Request: Format the lines below as a JSON list of strings, with one string for each line and the blank lines left out.

____________________

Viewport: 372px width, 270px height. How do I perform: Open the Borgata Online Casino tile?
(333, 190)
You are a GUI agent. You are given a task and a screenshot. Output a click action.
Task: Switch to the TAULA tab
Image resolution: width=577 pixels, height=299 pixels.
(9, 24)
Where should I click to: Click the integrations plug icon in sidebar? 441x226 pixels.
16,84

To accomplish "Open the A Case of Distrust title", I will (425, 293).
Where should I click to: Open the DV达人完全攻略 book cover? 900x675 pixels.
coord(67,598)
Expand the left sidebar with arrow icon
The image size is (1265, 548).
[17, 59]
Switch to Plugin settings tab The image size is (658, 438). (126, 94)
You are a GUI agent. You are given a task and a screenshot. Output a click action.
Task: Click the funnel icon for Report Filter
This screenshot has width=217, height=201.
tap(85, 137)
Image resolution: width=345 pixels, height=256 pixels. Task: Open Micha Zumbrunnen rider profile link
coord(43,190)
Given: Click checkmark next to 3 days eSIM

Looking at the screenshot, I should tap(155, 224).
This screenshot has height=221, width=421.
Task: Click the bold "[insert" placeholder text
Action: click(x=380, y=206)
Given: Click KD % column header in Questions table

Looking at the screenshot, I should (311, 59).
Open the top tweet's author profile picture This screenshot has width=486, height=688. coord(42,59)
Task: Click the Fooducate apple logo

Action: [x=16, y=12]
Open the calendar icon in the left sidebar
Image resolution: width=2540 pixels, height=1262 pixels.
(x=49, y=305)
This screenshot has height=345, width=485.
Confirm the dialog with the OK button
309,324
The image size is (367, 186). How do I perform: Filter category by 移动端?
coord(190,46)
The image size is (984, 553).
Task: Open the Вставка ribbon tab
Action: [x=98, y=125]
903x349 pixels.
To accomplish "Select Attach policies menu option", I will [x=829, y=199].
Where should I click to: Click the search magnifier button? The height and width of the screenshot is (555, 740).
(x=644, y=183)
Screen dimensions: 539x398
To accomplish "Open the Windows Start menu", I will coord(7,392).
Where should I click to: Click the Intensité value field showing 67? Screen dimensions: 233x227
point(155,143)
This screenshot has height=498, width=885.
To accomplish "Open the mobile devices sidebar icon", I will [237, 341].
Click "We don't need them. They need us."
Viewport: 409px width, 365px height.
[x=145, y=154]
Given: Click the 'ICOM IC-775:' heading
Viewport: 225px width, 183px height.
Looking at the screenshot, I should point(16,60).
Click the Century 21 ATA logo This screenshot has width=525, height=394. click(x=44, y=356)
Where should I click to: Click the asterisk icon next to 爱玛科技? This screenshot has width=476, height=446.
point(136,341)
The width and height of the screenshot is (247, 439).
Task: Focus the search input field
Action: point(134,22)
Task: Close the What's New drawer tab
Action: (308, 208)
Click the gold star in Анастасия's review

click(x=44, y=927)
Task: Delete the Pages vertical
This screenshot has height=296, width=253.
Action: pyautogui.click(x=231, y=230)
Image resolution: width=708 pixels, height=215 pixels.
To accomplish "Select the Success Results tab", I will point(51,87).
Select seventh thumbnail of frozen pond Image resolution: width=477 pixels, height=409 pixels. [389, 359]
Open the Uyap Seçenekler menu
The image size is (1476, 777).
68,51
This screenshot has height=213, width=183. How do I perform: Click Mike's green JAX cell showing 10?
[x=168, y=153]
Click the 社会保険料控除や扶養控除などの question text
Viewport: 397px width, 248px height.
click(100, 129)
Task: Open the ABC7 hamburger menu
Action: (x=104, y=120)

____________________

Completed task:
[
  "Viewport: 372px width, 270px height. How do I perform: Open the Borgata Online Casino tile?",
  "(333, 190)",
  "You are a GUI agent. You are given a task and a screenshot. Output a click action.",
  "Task: Switch to the TAULA tab",
  "Image resolution: width=577 pixels, height=299 pixels.",
  "(9, 24)",
  "Where should I click to: Click the integrations plug icon in sidebar? 441x226 pixels.",
  "16,84",
  "To accomplish \"Open the A Case of Distrust title\", I will (425, 293).",
  "Where should I click to: Open the DV达人完全攻略 book cover? 900x675 pixels.",
  "coord(67,598)",
  "Expand the left sidebar with arrow icon",
  "The image size is (1265, 548).",
  "[17, 59]",
  "Switch to Plugin settings tab The image size is (658, 438). (126, 94)",
  "You are a GUI agent. You are given a task and a screenshot. Output a click action.",
  "Task: Click the funnel icon for Report Filter",
  "This screenshot has width=217, height=201.",
  "tap(85, 137)",
  "Image resolution: width=345 pixels, height=256 pixels. Task: Open Micha Zumbrunnen rider profile link",
  "coord(43,190)",
  "Given: Click checkmark next to 3 days eSIM",
  "Looking at the screenshot, I should tap(155, 224).",
  "This screenshot has height=221, width=421.",
  "Task: Click the bold \"[insert\" placeholder text",
  "Action: click(x=380, y=206)",
  "Given: Click KD % column header in Questions table",
  "Looking at the screenshot, I should (311, 59).",
  "Open the top tweet's author profile picture This screenshot has width=486, height=688. coord(42,59)",
  "Task: Click the Fooducate apple logo",
  "Action: [x=16, y=12]",
  "Open the calendar icon in the left sidebar",
  "Image resolution: width=2540 pixels, height=1262 pixels.",
  "(x=49, y=305)",
  "This screenshot has height=345, width=485.",
  "Confirm the dialog with the OK button",
  "309,324",
  "The image size is (367, 186). How do I perform: Filter category by 移动端?",
  "coord(190,46)",
  "The image size is (984, 553).",
  "Task: Open the Вставка ribbon tab",
  "Action: [x=98, y=125]",
  "903x349 pixels.",
  "To accomplish \"Select Attach policies menu option\", I will [x=829, y=199].",
  "Where should I click to: Click the search magnifier button? The height and width of the screenshot is (555, 740).",
  "(x=644, y=183)",
  "Screen dimensions: 539x398",
  "To accomplish \"Open the Windows Start menu\", I will coord(7,392).",
  "Where should I click to: Click the Intensité value field showing 67? Screen dimensions: 233x227",
  "point(155,143)",
  "This screenshot has height=498, width=885.",
  "To accomplish \"Open the mobile devices sidebar icon\", I will [237, 341].",
  "Click \"We don't need them. They need us.\"",
  "Viewport: 409px width, 365px height.",
  "[x=145, y=154]",
  "Given: Click the 'ICOM IC-775:' heading",
  "Viewport: 225px width, 183px height.",
  "Looking at the screenshot, I should point(16,60).",
  "Click the Century 21 ATA logo This screenshot has width=525, height=394. click(x=44, y=356)",
  "Where should I click to: Click the asterisk icon next to 爱玛科技? This screenshot has width=476, height=446.",
  "point(136,341)",
  "The width and height of the screenshot is (247, 439).",
  "Task: Focus the search input field",
  "Action: point(134,22)",
  "Task: Close the What's New drawer tab",
  "Action: (308, 208)",
  "Click the gold star in Анастасия's review",
  "click(x=44, y=927)",
  "Task: Delete the Pages vertical",
  "This screenshot has height=296, width=253.",
  "Action: pyautogui.click(x=231, y=230)",
  "Image resolution: width=708 pixels, height=215 pixels.",
  "To accomplish \"Select the Success Results tab\", I will point(51,87).",
  "Select seventh thumbnail of frozen pond Image resolution: width=477 pixels, height=409 pixels. [389, 359]",
  "Open the Uyap Seçenekler menu",
  "The image size is (1476, 777).",
  "68,51",
  "This screenshot has height=213, width=183. How do I perform: Click Mike's green JAX cell showing 10?",
  "[x=168, y=153]",
  "Click the 社会保険料控除や扶養控除などの question text",
  "Viewport: 397px width, 248px height.",
  "click(100, 129)",
  "Task: Open the ABC7 hamburger menu",
  "Action: (x=104, y=120)"
]